Murs béton béton armé
Statut de la propriété propriété publique

Annexes

  • Extraits de Mémoire de Verdonnais

    Mémoire de Verdonnais (bulletin de l'Association "Histoire et Traditions", Foyer communal Verdonnais) : Les années 1939-1945.

    p. 62 : témoignage de Franck Brodu.

    A l'anse de la Claire, M. Degans a eu l'idée d'enterrer quatre blockhaus avec du sable car on ne savait pas comment s'en débarrasser. A Soulac, on a fait basculer un blockhaus. Le Michigan a creusé tout autour et on a fini de le faire basculer avec l'eau d'une lance de pompiers. Ensuite, on l'a enterré. A l'arrière du brise-mer de La Claire, on en a détruit un avec la pelle Demag et une poire qui faisait 800 kg à 1 t. On l'a émietté. Mais la Demag n'a pas survécu! Les murs du Blockhaus faisaient 1 m de large, 2 m de haut avec un ferraillage de 8 tous les 25 cm.

    Mémoire de Verdonnais (bulletin de l'Association "Histoire et Traditions", Foyer communal Verdonnais) : Les années 1939-1945.

    p.30 : témoignage d'Yvonne Ducasse.

    Le camp des Huttes abritait les ouvriers français construisant les blockhaus (1943).

    Mémoire de Verdonnais (bulletin de l'Association "Histoire et Traditions", Foyer communal Verdonnais) : Les années 1939-1945.

    p.31 : témoignage de Germain Fernandez.

    C'est l'entreprise allemande de travaux publics Carl Brandt qui eut pour tâche la construction des cuves en béton armé près du môle d'escale. Les travaux ont débuté fin 41 ou début 42 (…).

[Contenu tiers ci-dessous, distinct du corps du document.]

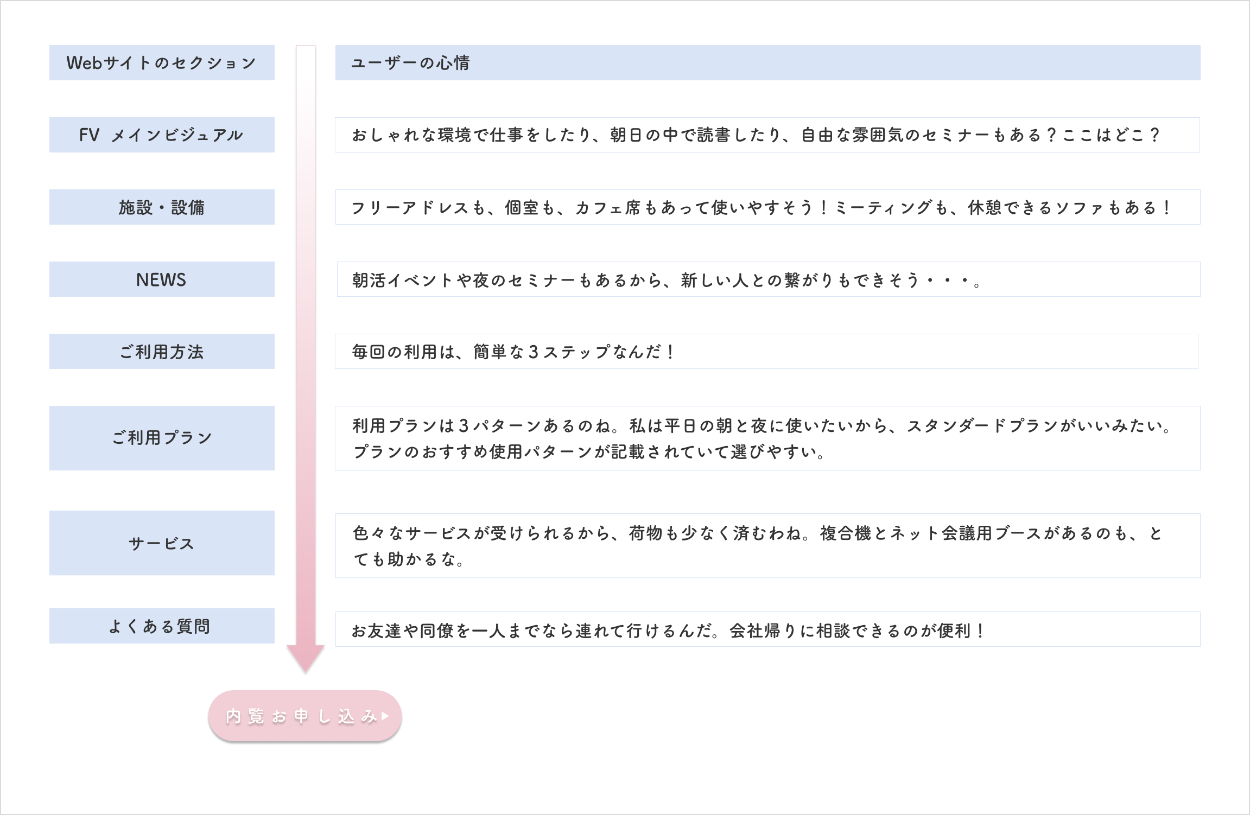The image size is (1250, 815).
Task: Click the text box starting with おしゃれな環境で仕事
Action: click(x=767, y=135)
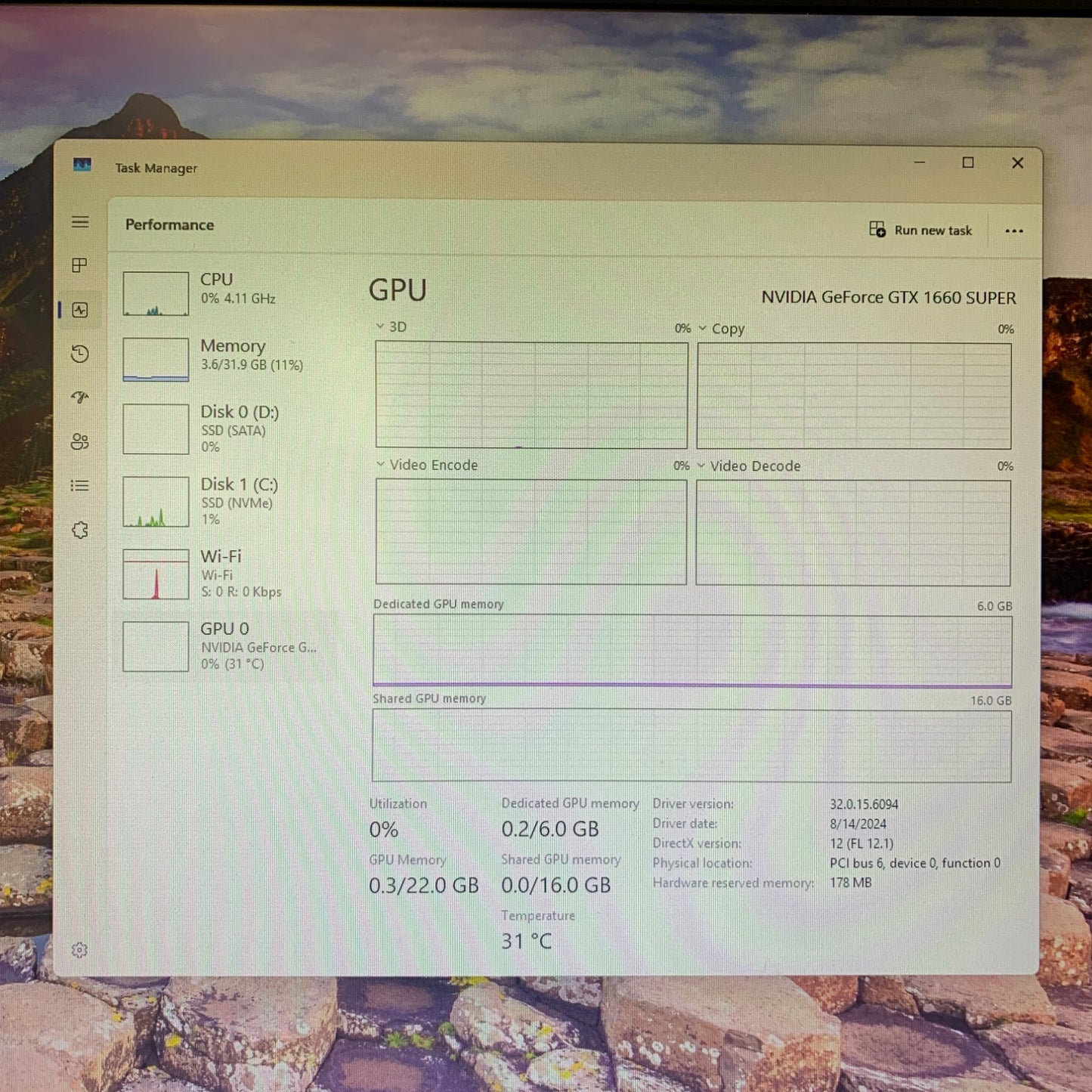Open the Copy engine graph dropdown
This screenshot has width=1092, height=1092.
(722, 329)
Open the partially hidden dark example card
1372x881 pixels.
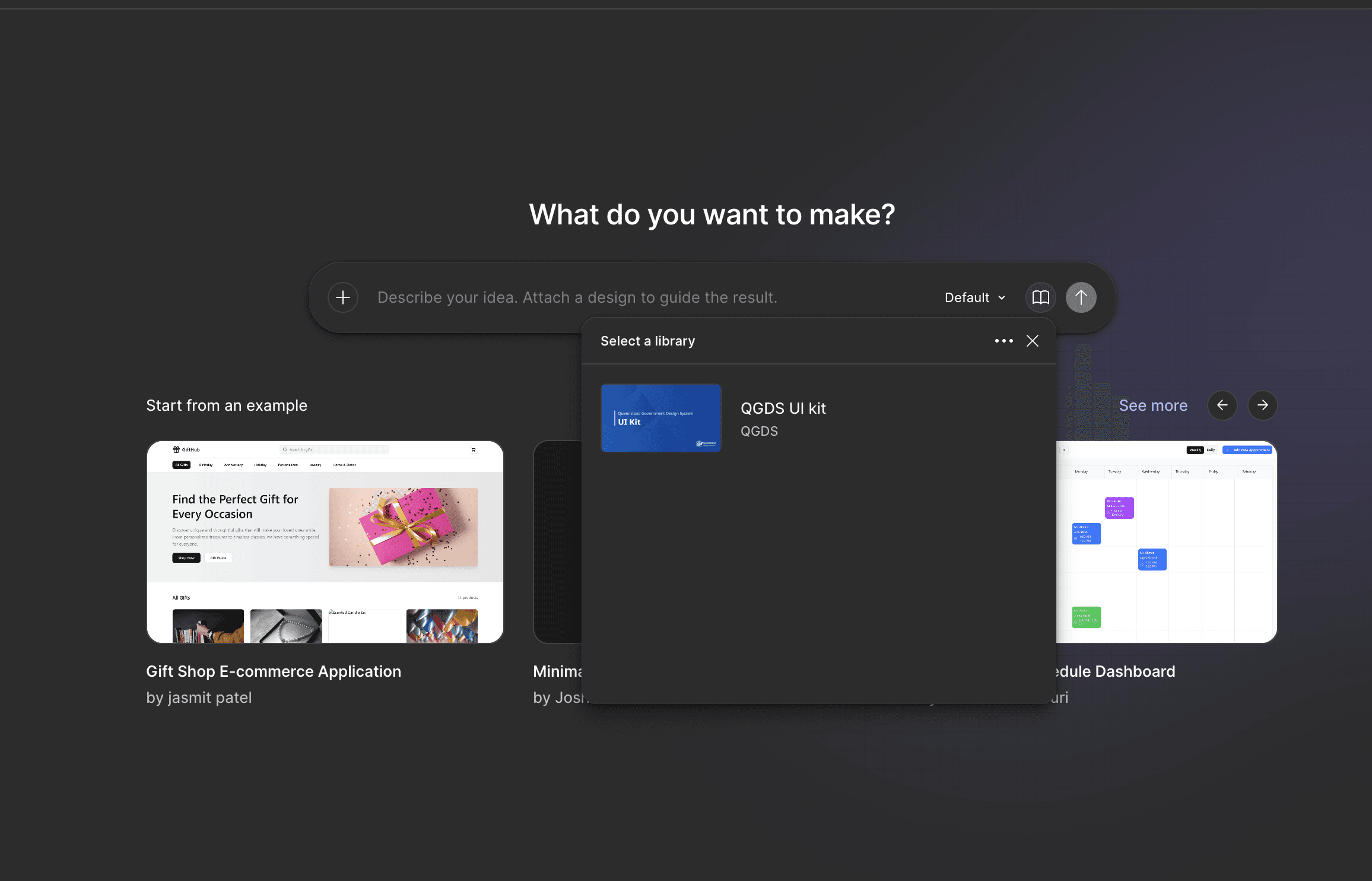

La construction des blockhaus situés à côté et derrière l'actuelle capitainerie étant probablement plus urgente, les cuves ont été inachevées pour construire ces blockhaus qui ont tous été terminés vers le milieu de l'année 43, date à laquelle l'entreprise quitte Le Verdon pour La Pallice, emportant avec elle tout son matériel et son personnel requis.

    Mémoire de Verdonnais (bulletin de l'Association "Histoire et Traditions", Foyer communal Verdonnais) : Les années 1975-1990 (1ère partie).

    p.63-64 : enfouissement du blockhaus à Déclide 1979.

Références documentaires

Bibliographie
  • LESCORCE Jean-Paul. 1939-1945 : guide de la forteresse des Arros, Stp 307 "Reichenberg". LBP Éditions, juin 2011.

Périodiques
  • Mémoire de Verdonnais : Les années 1939-1945, bulletin de l'Association "Histoire et Traditions", Foyer communal Verdonnais.

  • Mémoire de Verdonnais : Les années 1975-1990 (1ère partie), bulletin de l'Association "Histoire et Traditions", Foyer communal Verdonnais.